Russian President Dmitry Medvedev arrived in the Central Asian state of Kyrgyzstan yesterday for a summit of former Soviet states overshadowed by political chaos in Ukraine and the Russia-Georgia war.
Medvedev was to first hold talks with Kyrgyz President Kurmanbek Bakiyev, whose nation’s ties with Moscow have been strained with the Kremlin taking it to task in a note for an “alarming rise in nationalist feeling” against Russia and its language.
The two were later to be joined by the presidents of Armenia, Belarus, Kazakhstan, Moldova, Tajikistan, Turkmenistan and Uzbekistan.
That is a less-than-full turnout for a meeting today of the Commonwealth of Independent States (CIS), which rose from the ashes of the Soviet Union.
Ahead of a pre-summit dinner yesterday, CIS foreign ministers held talks due to touch on Georgia’s withdrawal from the group after August’s war with Russia.
Medvedev has since called Georgian President Mikheil Saakashvili a “political corpse.”
The conflict over Georgia’s two Russian-backed rebel regions of Abkhazia and South Ossetia looks set dominate the summit, particularly since Medvedev has indicated the pretext for August’s military assault on Georgia — the defense of Russian citizens there — could be used again.
Commenting on Georgia’s withdrawal from the CIS, announced by Saakashvili before a crowd on Aug. 12, Russian Foreign Minister Sergei Lavrov told reporters: “It’s a loss for the Georgian people.
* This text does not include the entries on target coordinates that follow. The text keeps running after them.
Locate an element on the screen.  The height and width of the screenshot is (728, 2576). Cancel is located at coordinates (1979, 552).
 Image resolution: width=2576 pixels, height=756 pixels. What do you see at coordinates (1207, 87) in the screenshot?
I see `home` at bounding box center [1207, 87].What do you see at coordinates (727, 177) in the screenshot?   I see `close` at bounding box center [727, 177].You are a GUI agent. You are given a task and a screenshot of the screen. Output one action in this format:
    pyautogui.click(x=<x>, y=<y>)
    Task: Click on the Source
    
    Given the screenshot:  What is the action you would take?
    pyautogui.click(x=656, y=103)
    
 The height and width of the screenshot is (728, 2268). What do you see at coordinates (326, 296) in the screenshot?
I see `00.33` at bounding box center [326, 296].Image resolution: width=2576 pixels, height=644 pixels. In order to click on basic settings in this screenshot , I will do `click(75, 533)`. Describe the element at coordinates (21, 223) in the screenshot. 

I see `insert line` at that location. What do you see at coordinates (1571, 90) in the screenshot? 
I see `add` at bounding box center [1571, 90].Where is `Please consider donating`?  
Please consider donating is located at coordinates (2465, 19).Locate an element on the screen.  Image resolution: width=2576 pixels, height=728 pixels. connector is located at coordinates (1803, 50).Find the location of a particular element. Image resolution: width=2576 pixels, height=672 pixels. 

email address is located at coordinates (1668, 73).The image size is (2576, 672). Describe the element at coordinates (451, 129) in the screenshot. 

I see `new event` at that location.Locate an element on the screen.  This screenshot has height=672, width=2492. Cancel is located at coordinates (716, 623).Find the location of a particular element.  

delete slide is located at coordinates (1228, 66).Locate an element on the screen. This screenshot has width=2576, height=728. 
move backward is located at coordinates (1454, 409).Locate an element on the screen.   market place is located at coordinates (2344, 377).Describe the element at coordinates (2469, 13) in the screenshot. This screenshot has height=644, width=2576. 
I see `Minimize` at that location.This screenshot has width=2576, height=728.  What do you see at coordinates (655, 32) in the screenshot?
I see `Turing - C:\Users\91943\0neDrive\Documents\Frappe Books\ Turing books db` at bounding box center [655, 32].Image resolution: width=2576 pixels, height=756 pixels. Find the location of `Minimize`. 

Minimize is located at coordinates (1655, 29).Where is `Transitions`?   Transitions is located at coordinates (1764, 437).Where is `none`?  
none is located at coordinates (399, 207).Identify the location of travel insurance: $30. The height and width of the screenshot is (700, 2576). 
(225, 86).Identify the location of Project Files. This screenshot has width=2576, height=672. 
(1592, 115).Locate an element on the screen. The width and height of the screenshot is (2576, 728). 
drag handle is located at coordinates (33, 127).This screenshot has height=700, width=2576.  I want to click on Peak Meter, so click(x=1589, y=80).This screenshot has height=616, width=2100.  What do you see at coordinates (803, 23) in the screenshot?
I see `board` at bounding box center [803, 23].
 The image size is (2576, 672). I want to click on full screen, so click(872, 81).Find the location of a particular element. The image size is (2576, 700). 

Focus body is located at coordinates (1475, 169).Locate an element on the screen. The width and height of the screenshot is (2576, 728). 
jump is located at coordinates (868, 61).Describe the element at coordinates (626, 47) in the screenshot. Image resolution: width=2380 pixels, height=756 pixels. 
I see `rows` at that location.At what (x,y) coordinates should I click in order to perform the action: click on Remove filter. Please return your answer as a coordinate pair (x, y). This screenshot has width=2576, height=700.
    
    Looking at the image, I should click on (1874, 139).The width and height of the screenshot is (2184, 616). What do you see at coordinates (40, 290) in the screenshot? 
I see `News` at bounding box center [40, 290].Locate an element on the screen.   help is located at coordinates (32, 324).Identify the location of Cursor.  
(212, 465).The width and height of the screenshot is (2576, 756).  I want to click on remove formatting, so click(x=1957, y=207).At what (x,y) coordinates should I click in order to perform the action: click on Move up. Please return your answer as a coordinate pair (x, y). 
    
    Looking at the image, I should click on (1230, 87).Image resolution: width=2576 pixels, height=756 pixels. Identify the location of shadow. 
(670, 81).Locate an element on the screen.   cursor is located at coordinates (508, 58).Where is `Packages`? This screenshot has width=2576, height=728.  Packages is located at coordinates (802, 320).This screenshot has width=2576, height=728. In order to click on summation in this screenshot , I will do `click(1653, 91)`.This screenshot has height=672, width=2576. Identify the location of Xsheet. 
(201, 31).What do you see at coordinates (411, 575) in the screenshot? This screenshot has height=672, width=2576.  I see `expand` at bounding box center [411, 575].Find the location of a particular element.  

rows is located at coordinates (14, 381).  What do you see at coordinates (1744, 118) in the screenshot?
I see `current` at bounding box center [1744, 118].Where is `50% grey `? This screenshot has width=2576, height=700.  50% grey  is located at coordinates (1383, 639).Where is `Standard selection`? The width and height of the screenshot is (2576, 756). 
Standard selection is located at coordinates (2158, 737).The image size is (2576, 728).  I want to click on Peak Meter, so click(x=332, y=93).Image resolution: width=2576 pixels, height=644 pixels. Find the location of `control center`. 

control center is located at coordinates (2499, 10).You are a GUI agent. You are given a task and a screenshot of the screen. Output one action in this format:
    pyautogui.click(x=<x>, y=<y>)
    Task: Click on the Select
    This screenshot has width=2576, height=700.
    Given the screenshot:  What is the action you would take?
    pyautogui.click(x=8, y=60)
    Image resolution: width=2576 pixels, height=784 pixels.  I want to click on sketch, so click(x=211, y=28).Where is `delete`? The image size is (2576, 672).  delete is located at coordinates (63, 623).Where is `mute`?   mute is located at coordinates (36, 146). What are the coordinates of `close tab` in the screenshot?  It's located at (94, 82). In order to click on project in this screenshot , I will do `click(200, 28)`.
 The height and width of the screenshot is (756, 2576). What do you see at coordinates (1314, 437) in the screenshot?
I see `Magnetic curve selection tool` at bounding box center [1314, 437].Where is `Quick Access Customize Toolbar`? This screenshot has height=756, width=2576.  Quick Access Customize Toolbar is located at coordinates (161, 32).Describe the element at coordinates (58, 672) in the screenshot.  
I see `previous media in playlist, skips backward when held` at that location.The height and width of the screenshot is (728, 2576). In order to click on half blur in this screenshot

That’s clear to them.”
Also absent were the heads of two other states that have strained relations with Moscow.
Ukraine, which plunged into political chaos with the dissolution of its parliament on Wednesday, and energy-rich Azerbaijan, whose oil exports were disrupted by the August war, gave the meeting a miss.
The official agenda for the summit focuses on economic cooperation, combating illegal migration and terrorism.
But skeptics have long seen CIS meetings as a valve for letting off pressure among states, as seen in occasionally heated exchanges at CIS news conferences.